A cross-country excursion to help an across-the-nation problem

Master's student Connor Alexander began his 60-day, cross-country journey on May 31 to raise money and awareness of substance abuse. Photo provided.

On one level, Connor Alexander’s planned 3,768-mile cross-country bike trip is a personal challenge.

After three knee surgeries to repair an old soccer injury, Alexander, a George Mason University alumnus who is working on a master’s degree in biology, wants to prove the doctors wrong who said he would never be athletic again.

On another level, though, the 60-day trip, from Yorktown, Va., to San Francisco that begins Thursday, May 31, is deeper, more emotional, as Alexander is raising money and awareness of substance abuse. The subject touched him through his cousin, Kirsten O’Malley, whom he said has lost three friends to overdoses. Alexander also volunteers at Thrive DC, which provides substance abuse counseling among its services for the homeless.

“To ride my bicycle across America has been a dream of mine for years,” Alexander said. “To see others’ dreams affected by alcohol and substance abuse is something that has impacted me personally. I’m passionate about raising awareness for this cause.”

He called country’s substance abuse crisis “clearly an epidemic from the West Coast to the East Coast.”

“Connor is an excellent human being,” said Gabriel Fabre, a substance abuse counselor at Thrive DC. “It seems to me that what he is doing is done for compassions, empathy and kindness he feels for people who have an addiction to alcohol, drugs or both.”

Alexander, 27, said he has raised about $1,000 so far by asking sponsors to donate to either Thrive DC or to the nonprofit, mindoversubstance.com, run by O’Malley in San Francisco. Donate here. Follow his journey on his Instagram page.

Though he is hopeful an old friend, Michael Dold, will show up in Missouri with a support van, Alexander is committed to making the cross-country trek on his own. He will be helped by maps from Adventure Cycling which show safe routes, historical landmarks, the locations of bicycle shops (for repairs), and campgrounds, churches and fire stations which offer places to sleep for free.

To train, Alexander, who finished his bachelor’s degree in biology at Mason in 2015, and is a teaching assistant at the university (anatomy and physiology), has cycled more than 2,000 miles since February. He has been slowly increasing his daily mileage, doing at least 40 miles on consecutive days. He said he will bike 70 to 80 miles a day as he goes cross-country.
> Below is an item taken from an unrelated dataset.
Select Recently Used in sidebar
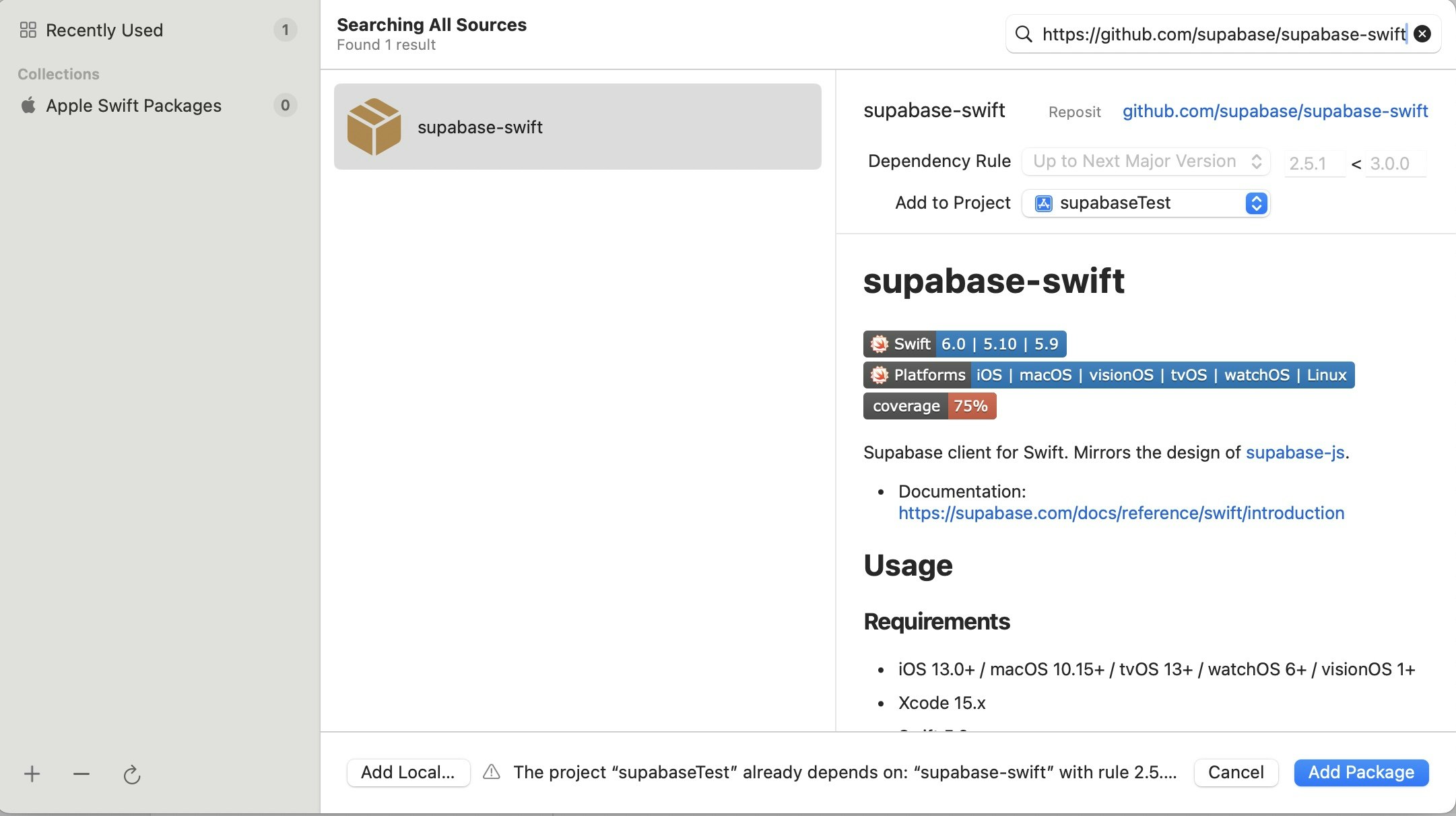Image resolution: width=1456 pixels, height=816 pixels. (x=104, y=30)
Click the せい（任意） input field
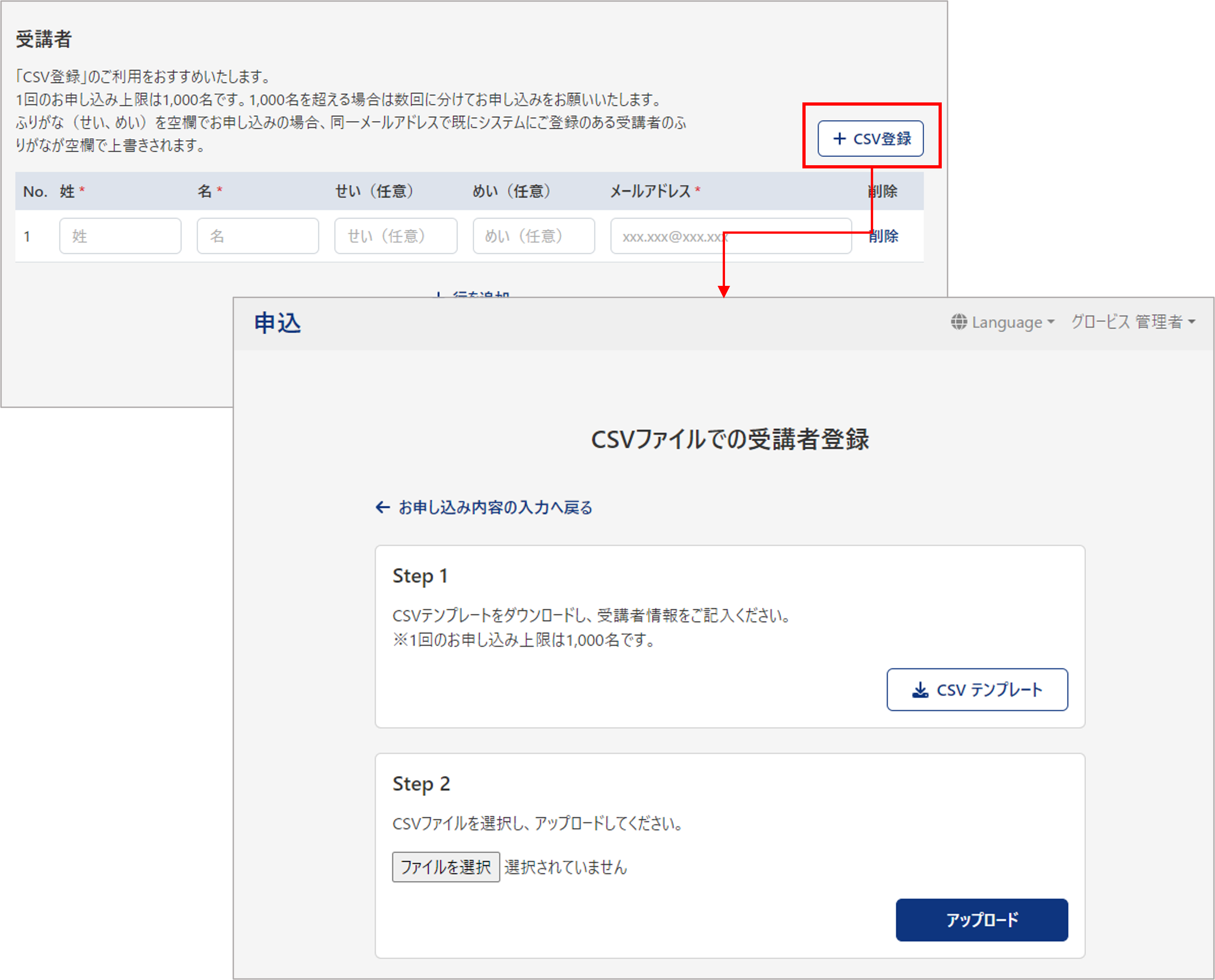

“I was, like, let me think of the craziest thing I could do to say (you were wrong) to the doctors,” Alexander said. “Now, I’m pushing myself to go.”

During his journey, Alexander said he is most looking forward to “the challenge, the views, the people and 60 days of reflection.”

And making a difference.

“No one does this without getting some inner satisfaction, but that’s not the whole package,” said Mason associate professor Brenda Tondi, Alexander’s course administrator. “There’s some higher calling as well, and that says a lot about his character.”